Popular tradition has often linked red wine with Spanish Jamón/ham. However, red wine is not the drink that best accompanies the tasting of a good jamón

There is no doubt that red wine can be paired with an infinite number of meat dishes, with cheeses, etc. But it has so much personality and so much presence on the palate that it can overshadow and hide the flavour and nuances of the delicious Jamón.

For this reason, we recommend that if you want to accompany the Jamón with wine, you do so with a glass of white wine, and if it is a sparkling wine even better or a cava for that matter. If red wine is essential for you, try a smooth one that does not invade any of the jamón’s aromas and you can enjoy both pleasures to the maximum.

If you want to know more about pairing to make the flavour of Iberian Jamón even more special, see the following post where we tell you which are the best accompaniments for ham.

“Jamón de Bellota” (Acorn-fed) comes from pigs that only eat acorns”.

If a pig would only feed on acorns, it would get sick and die. Just as any human being would if he ate only one food, whatever it was. Iberian pigs that produce acorn-fed hams start by suckling from their mother during the first weeks of life, then they eat cereal and leguminous feed, grass, roots and aromatic plants and, finally, when it is the time of the “montanera”, they feed mainly on acorns.

During the time they spend in the dehesas, they feed mainly on acorns, which they love, but also on different varieties of plants that they find along the way.

In this case, to find out more, we recommend you consult our post on: “What is the “montanera” or “All about the Iberian pig”.

Bellotas Glosario Enrique Tomás

“You have to cover the Jamón with its own fat”.

In many homes there is still a belief that, after opening and slicing a Jamón, you have to keep a piece of the fat that you have removed to cover the part of the jamón where you just cut it in order to preserve it better. And this is totally false.

Firstly, if the jamón is cut a little each day, it needs to be kept in a place with no draught or direct heat and covered with a lint-free cotton cloth so that the light does not penetrate into the jamón.

Secondly, if you leave it in contact with the cut fat, it becomes greasier and oxidises sooner, which would transfer these undesirable factors to the piece, totally spoiling its flavour as a result. A jamón that has been curing for months, even years, to acquire its special flavour does not deserve to be spoiled at the last moment. It has just the right amount of fat, it does not need more, nor does it need to be in a bad condition.

Discover more tips on “How to preserve Jamón/ham” and become an expert on the subject.

pinzas para cuchillo jamonero
Slicing Jamón

“The most expensive Jamón/ham is always the best”.

As we tend to think in all areas, the most expensive is the best. And most of the time it is not so. The same thing happens in the world of Spanish Jamón/ham, which is why at Enrique Tomás we want to disprove this belief so that you know that jamón is not a matter of price but of taste.
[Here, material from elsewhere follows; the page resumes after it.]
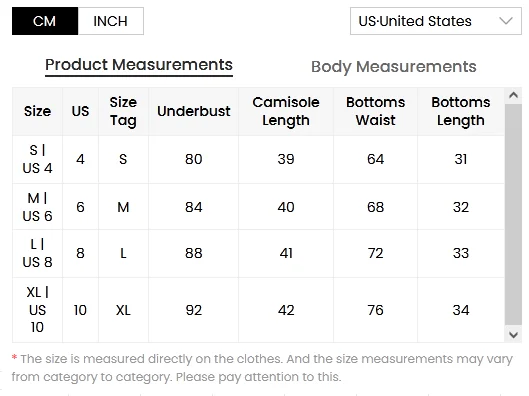
Task: Switch to Body Measurements tab
Action: pos(393,67)
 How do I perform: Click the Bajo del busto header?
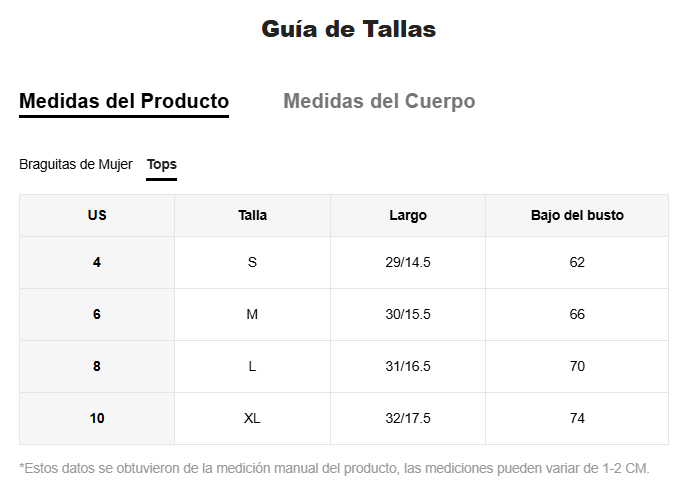pyautogui.click(x=577, y=215)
Some people like it more cured, others more tender, some more tasty and others less salty.

To know which one is the best for you, if you don’t know them well, the ideal is to try them all and then the one you like the most will be the best. At Enrique Tomás we know that the best jamón is the one that delights your palate when you try it, regardless of price or variety. The important thing is that, whatever it is, you buy the best quality in its range, whether it is a Jamón Gran Reserva or a Jamón de Bellota Iberico Premium

Get to know all the different types of ham and choose the one that is best for you.

For Enrique Tomás, putting Jamón Ibérico in the place it deserves among the world’s gastronomic jewels is practically a duty.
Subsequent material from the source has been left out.